JurisprudênciaIA

Superior Tribunal de Justiça

Acórdão

Relator(a)
Ministra Maria Thereza de Assis Moura
Órgão julgador
Sexta Turma
Data do julgamento
19/06/2012
Data de publicação
29/06/2012

STJ – Acórdão, Rel. Ministra Maria Thereza de Assis Moura, Sexta Turma, j. 19/06/2012, p. 29/06/2012

Ementa

HABEAS CORPUS. TRÁFICO ILÍCITO DE ENTORPECENTES. CAUSA ESPECIAL DE DIMINUIÇÃO. QUANTUM DE INCIDÊNCIA. ACÓRDÃO DEVIDAMENTE FUNDAMENTADO. DIVERSIDADE DE DROGAS. ALTERAÇÃO DO DECIDIDO. REVOLVIMENTO FÁTICO-PROBATÓRIO. DESCABIMENTO. REGIME INICIAL ABERTO. SUBSTITUIÇÃO DA PENA PRIVATIVA DE LIBERDADE POR RESTRITIVA DE DIREITOS. POSSIBILIDADE EM TESE. AFERIÇÃO IN CONCRETO DEVE SER REALIZADA PELO JUÍZO DAS EXECUÇÕES. ORDEM PARCIALMENTE CONCEDIDA. 1. Devidamente fundamentada a dosimetria, no tocante, especificamente, à causa especial de diminuição, notadamente pela diversidade de substâncias entorpecentes apreendidas - 6,9 g de cocaína; 10,7 g de crack; e 14,8 g de maconha - (art. 42 da Lei n.º 11.343/06), o quantum de redução aplicado fica indene ao crivo do habeas corpus, pois é matéria que demanda revolvimento fático-probatório.
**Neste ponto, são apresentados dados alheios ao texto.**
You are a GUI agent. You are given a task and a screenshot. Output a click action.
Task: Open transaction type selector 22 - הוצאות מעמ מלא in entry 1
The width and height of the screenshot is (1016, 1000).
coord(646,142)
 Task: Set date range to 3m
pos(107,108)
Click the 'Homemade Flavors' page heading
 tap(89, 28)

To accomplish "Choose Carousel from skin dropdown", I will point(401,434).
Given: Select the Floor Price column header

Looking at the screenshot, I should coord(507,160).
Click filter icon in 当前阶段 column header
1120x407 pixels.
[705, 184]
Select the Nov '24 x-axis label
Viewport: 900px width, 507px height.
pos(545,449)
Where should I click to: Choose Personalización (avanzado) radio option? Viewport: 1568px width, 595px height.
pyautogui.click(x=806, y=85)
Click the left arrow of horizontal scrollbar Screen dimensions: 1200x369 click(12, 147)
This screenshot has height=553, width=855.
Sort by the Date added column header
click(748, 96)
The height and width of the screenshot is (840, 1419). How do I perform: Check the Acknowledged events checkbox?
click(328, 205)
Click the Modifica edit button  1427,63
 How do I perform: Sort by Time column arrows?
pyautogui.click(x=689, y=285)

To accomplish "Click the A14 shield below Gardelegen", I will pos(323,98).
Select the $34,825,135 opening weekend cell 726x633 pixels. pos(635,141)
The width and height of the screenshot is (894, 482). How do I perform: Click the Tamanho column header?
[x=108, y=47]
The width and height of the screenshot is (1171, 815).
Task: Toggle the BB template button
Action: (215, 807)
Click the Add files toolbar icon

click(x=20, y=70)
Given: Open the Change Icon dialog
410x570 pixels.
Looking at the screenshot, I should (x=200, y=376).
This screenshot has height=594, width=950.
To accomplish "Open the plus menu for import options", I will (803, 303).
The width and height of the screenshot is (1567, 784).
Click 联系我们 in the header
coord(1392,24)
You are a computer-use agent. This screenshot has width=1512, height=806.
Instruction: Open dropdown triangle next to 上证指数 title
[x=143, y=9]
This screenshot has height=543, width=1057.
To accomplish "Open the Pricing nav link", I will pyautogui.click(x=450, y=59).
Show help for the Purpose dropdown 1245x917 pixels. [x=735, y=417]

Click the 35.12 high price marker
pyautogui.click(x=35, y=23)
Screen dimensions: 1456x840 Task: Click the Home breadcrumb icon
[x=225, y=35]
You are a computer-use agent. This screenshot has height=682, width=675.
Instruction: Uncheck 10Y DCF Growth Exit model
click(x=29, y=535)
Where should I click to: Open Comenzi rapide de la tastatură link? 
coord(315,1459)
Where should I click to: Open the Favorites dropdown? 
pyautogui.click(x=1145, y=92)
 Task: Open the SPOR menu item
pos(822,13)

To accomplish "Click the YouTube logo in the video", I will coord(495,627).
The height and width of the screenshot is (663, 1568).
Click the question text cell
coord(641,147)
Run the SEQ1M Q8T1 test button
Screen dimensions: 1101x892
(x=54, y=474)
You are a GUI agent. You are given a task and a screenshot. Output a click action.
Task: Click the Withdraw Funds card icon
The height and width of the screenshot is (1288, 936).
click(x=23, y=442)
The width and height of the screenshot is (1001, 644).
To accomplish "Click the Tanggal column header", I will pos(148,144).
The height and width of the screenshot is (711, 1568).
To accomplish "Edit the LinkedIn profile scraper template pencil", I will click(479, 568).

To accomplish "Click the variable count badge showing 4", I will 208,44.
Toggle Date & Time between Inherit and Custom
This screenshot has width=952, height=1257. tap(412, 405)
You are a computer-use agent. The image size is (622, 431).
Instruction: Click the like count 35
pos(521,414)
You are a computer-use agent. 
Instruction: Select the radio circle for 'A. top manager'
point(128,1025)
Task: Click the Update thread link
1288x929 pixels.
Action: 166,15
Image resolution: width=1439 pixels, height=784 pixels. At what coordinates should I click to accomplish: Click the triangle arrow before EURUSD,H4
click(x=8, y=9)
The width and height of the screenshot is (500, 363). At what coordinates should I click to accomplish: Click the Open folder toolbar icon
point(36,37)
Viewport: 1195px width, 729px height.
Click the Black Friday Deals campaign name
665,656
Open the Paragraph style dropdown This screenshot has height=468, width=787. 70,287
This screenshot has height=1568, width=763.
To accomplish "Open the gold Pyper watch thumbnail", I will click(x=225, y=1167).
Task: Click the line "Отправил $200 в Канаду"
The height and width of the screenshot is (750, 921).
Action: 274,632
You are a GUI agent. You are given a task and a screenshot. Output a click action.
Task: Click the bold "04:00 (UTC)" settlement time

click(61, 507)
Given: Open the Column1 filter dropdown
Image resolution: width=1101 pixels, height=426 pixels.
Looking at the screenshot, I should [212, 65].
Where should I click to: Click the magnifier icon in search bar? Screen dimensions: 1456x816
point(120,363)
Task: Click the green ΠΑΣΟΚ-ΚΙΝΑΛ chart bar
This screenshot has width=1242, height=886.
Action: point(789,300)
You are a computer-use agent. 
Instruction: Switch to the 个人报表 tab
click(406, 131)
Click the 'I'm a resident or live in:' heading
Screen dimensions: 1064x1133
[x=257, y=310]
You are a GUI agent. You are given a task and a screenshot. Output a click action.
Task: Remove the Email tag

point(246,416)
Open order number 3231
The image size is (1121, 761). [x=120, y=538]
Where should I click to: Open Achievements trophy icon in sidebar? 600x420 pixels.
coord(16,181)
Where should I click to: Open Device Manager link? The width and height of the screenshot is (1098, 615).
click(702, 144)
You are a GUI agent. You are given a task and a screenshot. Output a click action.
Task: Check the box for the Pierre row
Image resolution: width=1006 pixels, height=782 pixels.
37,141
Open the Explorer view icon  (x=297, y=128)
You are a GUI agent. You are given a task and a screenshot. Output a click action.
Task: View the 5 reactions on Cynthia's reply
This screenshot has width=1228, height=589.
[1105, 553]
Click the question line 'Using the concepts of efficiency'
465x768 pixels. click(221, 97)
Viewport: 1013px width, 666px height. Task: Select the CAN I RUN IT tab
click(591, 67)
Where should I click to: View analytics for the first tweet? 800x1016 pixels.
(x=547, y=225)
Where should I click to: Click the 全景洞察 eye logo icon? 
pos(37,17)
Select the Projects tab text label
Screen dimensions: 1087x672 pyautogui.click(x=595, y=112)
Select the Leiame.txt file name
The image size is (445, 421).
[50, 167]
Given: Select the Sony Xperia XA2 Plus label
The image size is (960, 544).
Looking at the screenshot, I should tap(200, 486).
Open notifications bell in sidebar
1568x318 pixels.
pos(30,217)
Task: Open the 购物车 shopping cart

Precedentes desta Corte e do Supremo Tribunal Federal. 2. Este Sodalício, na esteira do posicionamento do Supremo Tribunal Federal, entende ser possível nas condenações por tráfico de drogas, em tese, a fixação de regime menos gravoso, bem como a substituição da pena privativa de liberdade por restritiva de direitos, sempre tendo em conta as particularidades do caso concreto. 3. In casu, a negativa de abrandamento do regime inicial e da substituição da pena privativa de liberdade por restritiva de direitos baseou-se, exclusivamente, na hediondez do delito e na vedação prevista no art. 44, caput, da Lei n.º 11.343/06, em manifesta contrariedade ao hodierno entendimento dos Tribunais Superiores. 4. Com o trânsito em julgado da condenação, cabe ao Juízo das Execuções avaliar o caso sub judice, uma vez que o Tribunal a quo não procedeu à análise dos elementos concretos constantes dos autos à luz das balizas delineadas pelo art. 33, §§ 2º e 3º, do Código Penal. 5. Ordem parcialmente concedida tão somente para que, afastadas a obrigatoriedade do regime inicial fechado e a vedação do art. 44 da Lei n.º 11.343/06, o Juízo das Execuções analisando o caso concreto, avalie a possibilidade de eventual alteração do regime inicial de cumprimento de pena e de substituição da pena privativa de liberdade por restritivas de direitos. (HC n. 227.678/SP, relatora Ministra Maria Thereza de Assis Moura, Sexta Turma, julgado em 19/6/2012, DJe de 29/6/2012.)